KARAR İLE İLGİLİ OLARAK ATİLLA KARAARSLAN AÇIKLAMA YAPTI
Gazeteci Atilla Karaarslan, Marzinc tarafından açılan davaya karşılık İstanbul Cumhuriyet Savcılığı’nın verdiği kararı değerlendirdi
Atilla Karaarslan kişisel internet sitesi www.atillakaraarslan.com adresinde yaptığı açıklamada şunları söyledi;
Geçtiğimiz hafta postacının getirdiği mahkeme tebligatını açıp okumadan önce MARZİNC herhalde yine mahkemeye verdi diye düşündüm. Çünkü Marzinc avukatları yazdığım, paylaştığım her yazı için sürekli beni mahkemeye veriyordu.
Bu sefer gelen tebligatta Twitter’da yazdıklarım ve internet sitemde yaptığım haberlerin “İFTİRA VE HAKARET” değil “HABER VE ELEŞTİRİ” niteliğinde olduğu Cumhuriyet Savcısı tarafından KOVUŞTURMAYA YER OLMADIĞINA karar verildiğini öğrendim.
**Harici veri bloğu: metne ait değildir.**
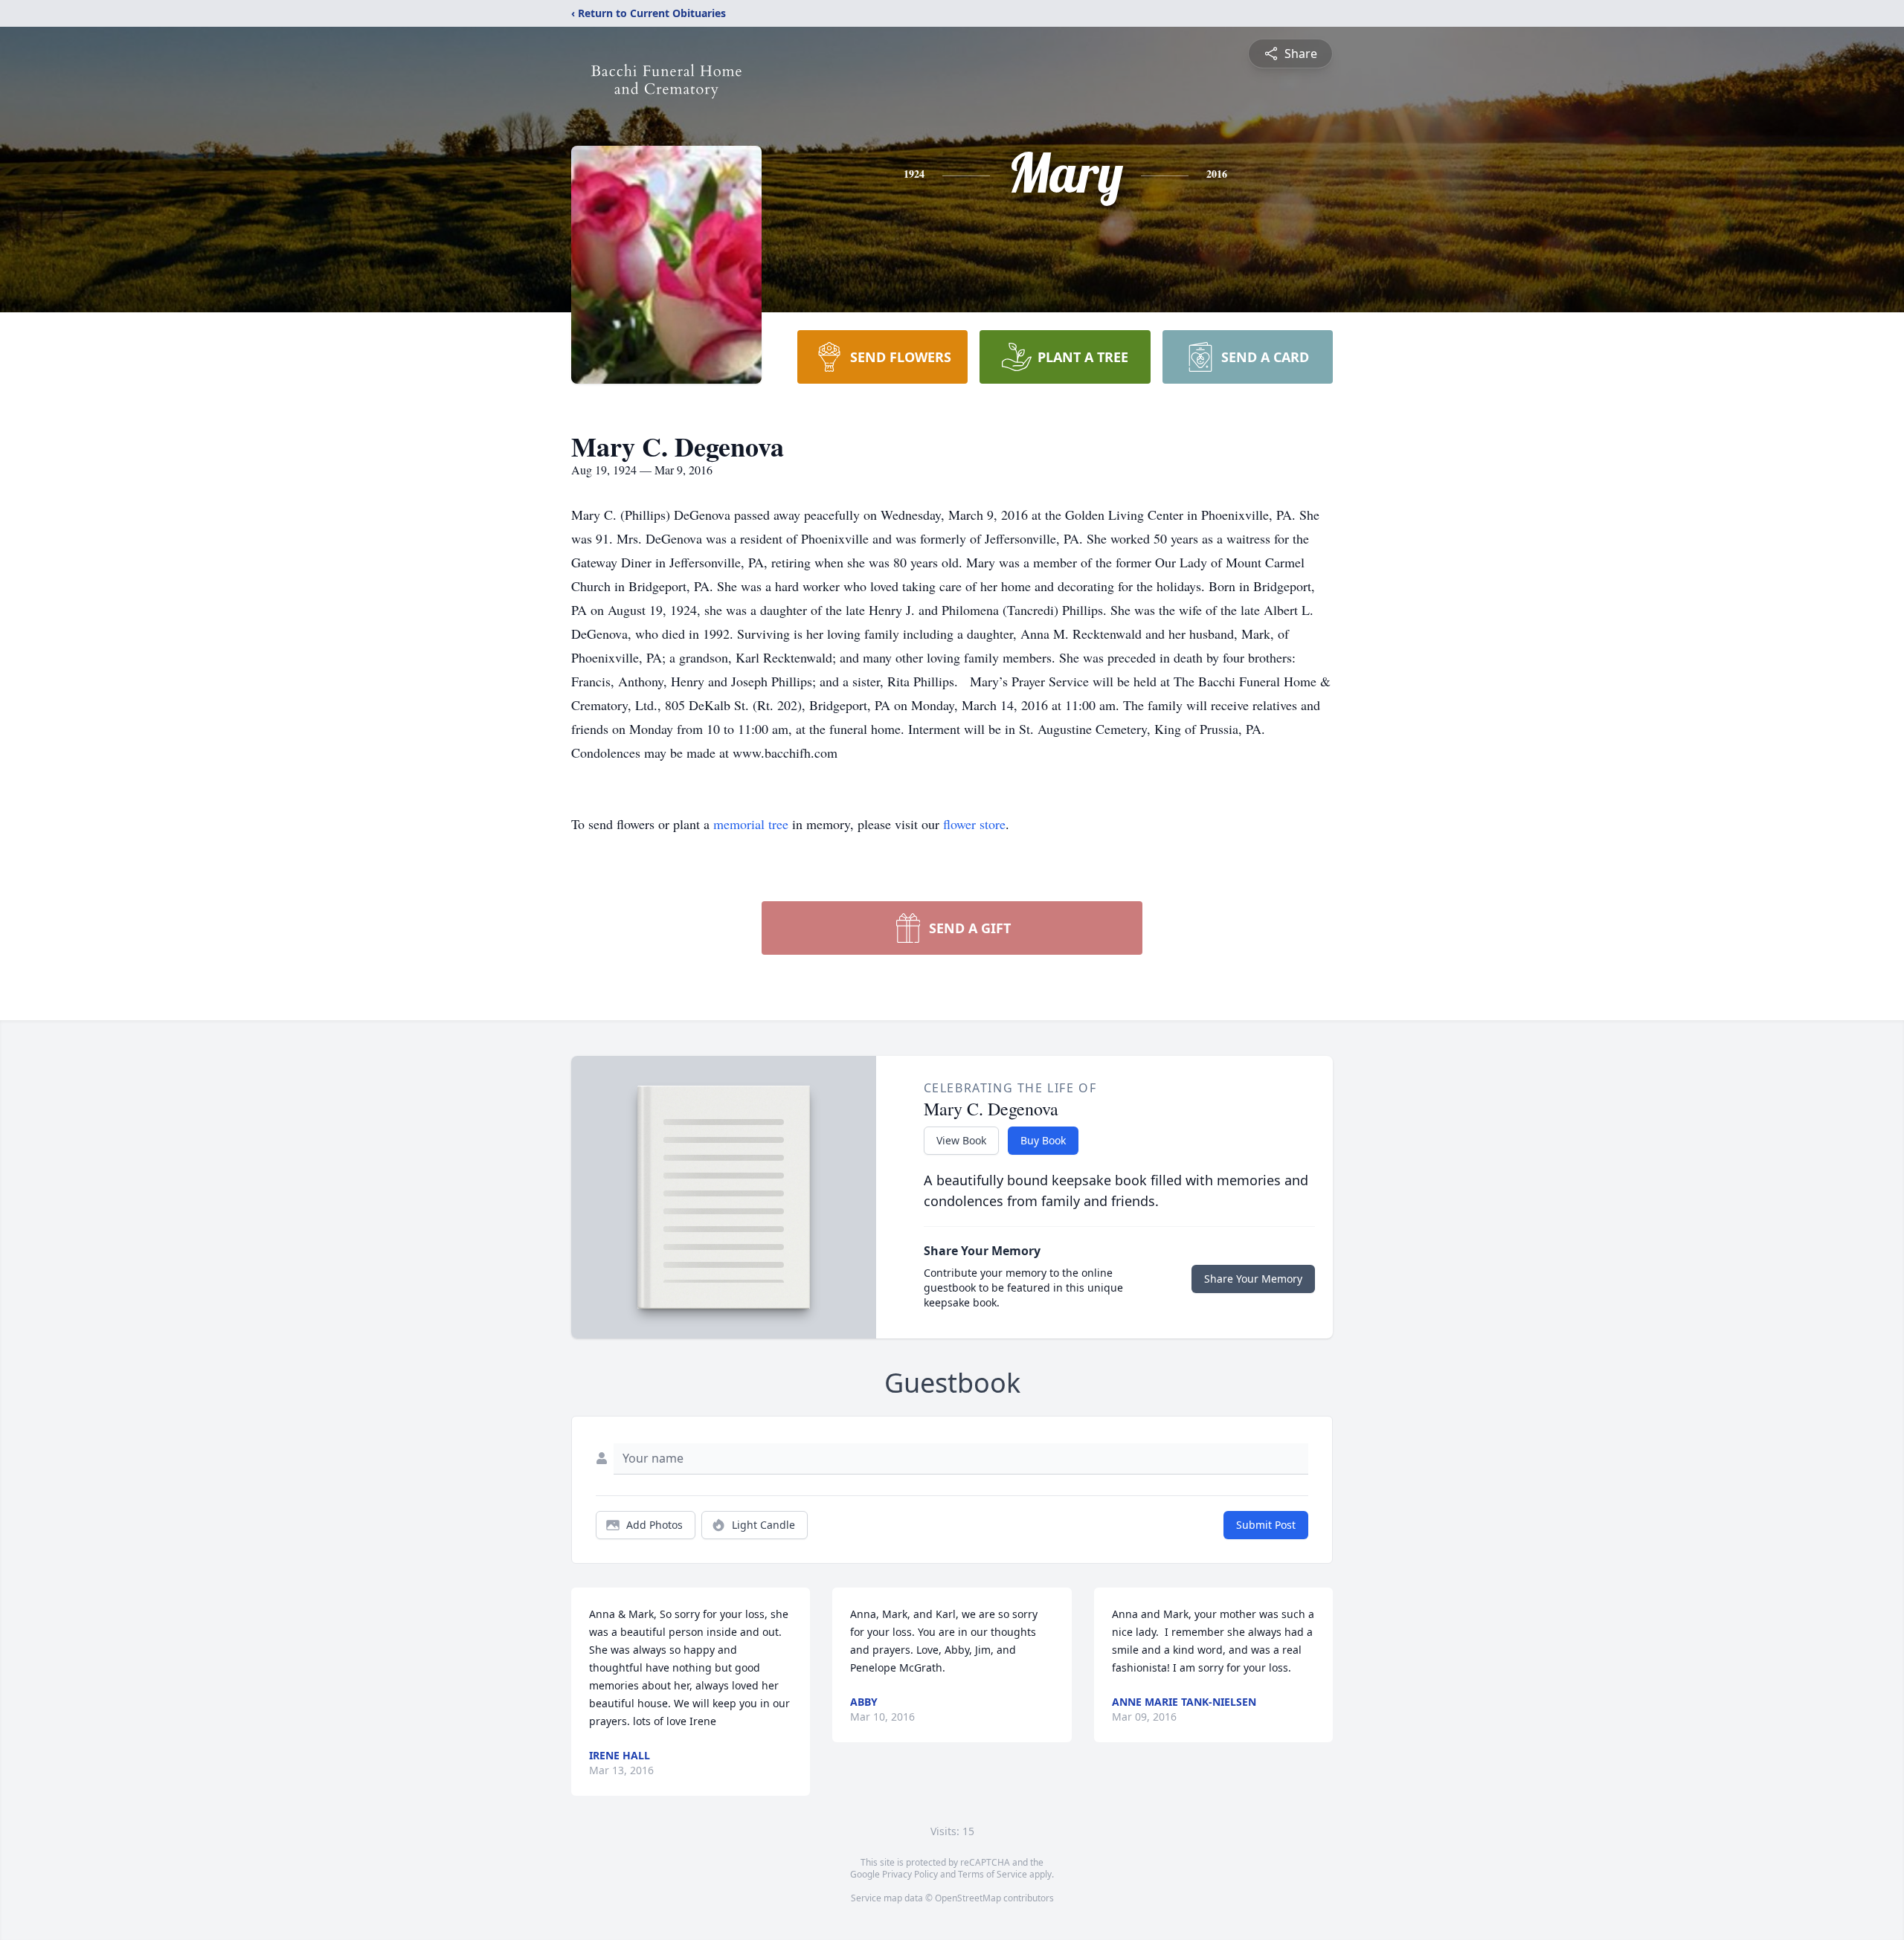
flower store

Gazetecilik hayatım boyunca hep güçsüzün yanında olmaya çalıştım. Haksızlık yapan ‘kim olursa olsun’ her zaman karşısında oldum. Doğru olduğuna inandığım hiç bir konuda geri adım atmadım.
Sadece şunu sormak istiyorum; Mahkemeye gitmekten, hakim huzuruna çıkmaktan kim korkar, kim çekinir?
Gazetecilik görevimi yapmaya çalışıyorum, Karabük halkını bilgilendirmek, kamuoyuna aydınlatmak istiyorum.
Tazminat davaları için açılan mahkemeye yazılı olarak verdiğim savunmam yanısıra belgeleriyle yazacağım çok daha önemli konular var.
Şimdilik bu sütunlarda yazacaklarım, Neden MarzinceHAYIR dedim?
Tekrar HATIRLATIYORUM;
1- Karabük bölgesindeki özellikle yaşlı ve çocuklar yanı sıra tarım, çiftçi ve dolayısıyla DOĞA TEHLİKE ALTINDADIR!..
2- UNESCO’nun insan ve doğaya verdiği önemle Safranbolu’nun Dünya Miras Kenti ünvanı geri alınma TEHLİKESİ VARDIR!..
3- WWF yani Dünya Doğal Hayatı Koruma Vakfı’nın Dünya’da korumaya aldığı 100 sıcak noktadan biri olan Yenice ormanlarımız ve Arberatum TEHLİKE ALTINDADIR!..
Bir gazeteci olarak değil, bir Karabüklü olarak araştırdım ve bu iddiaların doğruluğuna inanıyorum. Bu iddialarımın doğru olmadığını ispat etsinler, güvence versinler o zaman NEDEN KARŞI ÇIKAYIM?